In light of these precedential opinions, and upon review of the administrative record, it is determined that the decision of the Commissioner is not supported by substantial evidence because there was no opinion rendered regarding Plaintiff's physical limitations to be relied on by the ALJ in determining Plaintiff's RFC. This Court cannot ascertain from the analysis conducted by the ALJ how that decision-maker was able to determine a residual functional capacity in the absence of any medical opinion whatsoever regarding Plaintiff's limitations, particularly those regarding sitting, walking, and standing. Furthermore, the very definition of "light work" found in 20 C.F.R. § 416.967(b) makes it all the more important that this case be remanded, for this regulation is as follows:
Light work involves lifting no more than 20 pounds at a time with frequent lifting or carrying of objects weighing up to 10 pounds. Even though the weight lifted may be very little, a job is in this category when it requires a good deal of walking or standing, or when it involves sitting most of the time with some pushing and pulling of arm or leg controls. To be considered capable of performing a full or wide range of light work, you must have the ability to do substantially all of these activities. If someone can do light work, we determine that he or she can also do sedentary work, unless there are additional limiting factors such as loss of fine dexterity or inability to sit for long periods of time.20 C.F.R. § 416.967(b) (emphasis added). The fact that the ALJ did not give weight to any opinion involving walking, standing, or sitting, but rather seemingly reinterpreted the medical evidence in arriving at the RFC determination, goes to support the conclusion that the ALJ's RFC determination is not supported by substantial evidence. See Snyder, 2017 U.S. Dist. LEXIS 41109 at *13-14 (Brann, J.) ("The ALJ failed to point to any specific medical evidence that would support a contrary opinion on Snyder's standing/walking capabilities, and as a result, it appears that the ALJ was forced to reach a RFC determination without the benefit of any medical opinion. Accordingly, the ALJ's conclusion is not supported by substantial evidence.").

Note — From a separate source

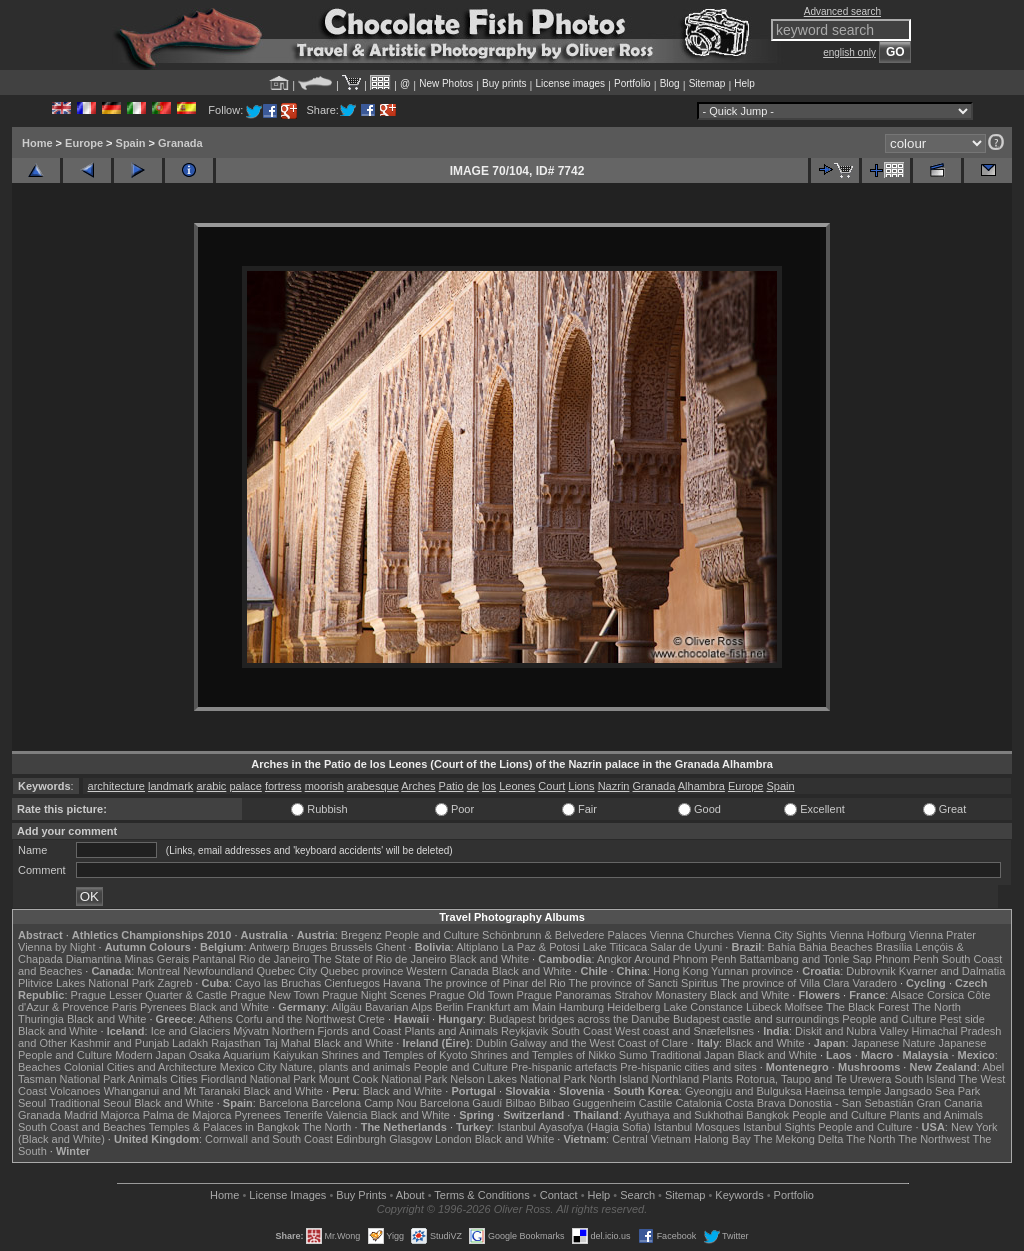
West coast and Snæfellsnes (684, 1031)
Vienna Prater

Therefore, because the ALJ's RFC determination that Plaintiff could perform light work is not supported by substantial evidence, pursuant to 42 U.S.C. § 405(g), remand is warranted, and this Court declines to address Plaintiff's remaining allegations of error, as remand may produce a different result on this claim, making discussion of them moot. Burns v. Colvin, 156 F. Supp. 3d 579, 598 (M.D. Pa. Jan. 13, 2016); see LaSalle v. Comm'r of Soc. Sec., Civ. No. 10-2011 U.S. Dist. LEXIS 40545, 1096, 2011 WL 1456166, at *7 (W.D. Pa. Apr. 14, 2011). CONCLUSION
Based upon a thorough review of the evidence of record, it is determined that the Commissioner's decision is not supported by substantial evidence. Therefore, pursuant to 42 U.S.C. § 405(g), the appeal will be granted, the decision of the Commissioner will be vacated, judgment will be entered in favor of Plaintiff and against Defendant, and the matter will be remanded to the Commissioner of the Social Security Administration.